Pacific Fisheries Coalition

 

 

 

  pacific fisheries coalition Scientists Can Make a Difference
by Linda M. B. Paul

This is an excerpt from Paul, Linda. 1997. A Policy Role for PACON in Sustainable Marine Resource Development. In Recent Advances in Marine Science and Technology. Proceedings of the 1996 PACON International Conference, Honolulu.

 

  1. It is important that scientists, engineers and technical people provide their expertise to policy makers. In doing so, remember to speak and write in plain language when explaining technical and scientific concepts to policy makers. It also helps to explain the short and long term implications of what you are saying and to check to make sure you are being understood. Laws must be drafted into language that will convey the same meaning to everyone and do what they are intended to do. Joan Bondareff, counsel to the U.S. House of Representatives Committee on Merchant Marine and Fisheries in 1991, once remarked that "policymakers are not good listeners and the scientists are not good speakers to the policy issues" and recommended promoting a dialogue between the two.
     
  2. To create an opportunity to educate and inform, offer to translate technical and scientific issues for policy makers. A particularly needy area is the lack of volunteer panels of experts available to review environmental impact statements and assessments for both governmental agencies and non governmental organizations. Policy makers need and rely on experts, yet all too frequently rely on people who merely pass themselves off as experts. It is also important to clarify for policy makers how you can be most effective as experts, i.e. the need for regulatory and monetary support for research, and assurances that you will not be exploited in the policy-making process.
     
  3. If you feel strongly about the need for a particular law or regulation, draft the law or regulation yourself and find a legislator or agency head who will introduce it.

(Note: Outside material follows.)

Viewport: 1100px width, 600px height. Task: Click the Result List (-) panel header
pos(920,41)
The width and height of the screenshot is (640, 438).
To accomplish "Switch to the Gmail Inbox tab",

Many laws and regulations are initially drafted by or at the request of special interest groups. Better the experts do it than the non experts. It is not necessary to draft it in legalese; it will almost always be redrafted as it goes through the hearing process anyway. As a rule of thumb non-binding resolutions and laws and regulations that don't cost much have better chances of being enacted.
     
  4. If a certain issue is not important it is generally better strategy to compromise. It is also a good idea to present needed changes in small increments if there is significant opposition. Sometimes it just takes time and education for someone to get used to an idea, and new policy implementation in the face of emotional or uninformed resistance is easier to accomplish if it is done in small steps.
     
  5. If long-term coastal zone planning is ever going to happen, it is important that the scientific community make the effort to do some lobbying. Compile and make available studies and draft reports that project where unplanned coastal zone development is headed and what it means in terms of degradation of coastal resources and the long-term costs to the public. Write legislative testimony and op-ed pieces; call, write, fax and e-mail policy makers; make appointments and meet with them and their staff; and don't forget that briefing the media can help educate voters.
     
  6. The formation of public/private task forces will often help solve specific problems by helping groups with a stake in the outcome feel an ownership in the solution and an interest in enforcing it. Meetings facilitated by experts in communication, collaboration, and process-building can also assist participants to effectively communicate and coordinate their efforts toward mutually-understood common goals.
     
  7. It is a good idea to include experts from other disciplines as members of your professional organizations. They can be very helpful in the development of practical methodologies that policy makers can use to incorporate scientific input into their decision-making processes at all levels.
     
  8. Seminars, workshops, public forums, and field trips are particularly good ways to inform and educate the policy-making and user communities. Policy-making bodies should also be provided with reference sources that indicate where information can be found on particular subjects, what information is not available, but needs to be, and the means by which the missing information can be obtained, including needed legislation, cooperative agreements, and research and data base funding. Impress upon policy makers that good scientific and technical information can make tough decisions easier and will improve the substantive decision-making process. Suggest that scientific and technically trained people be included on the legislative staff.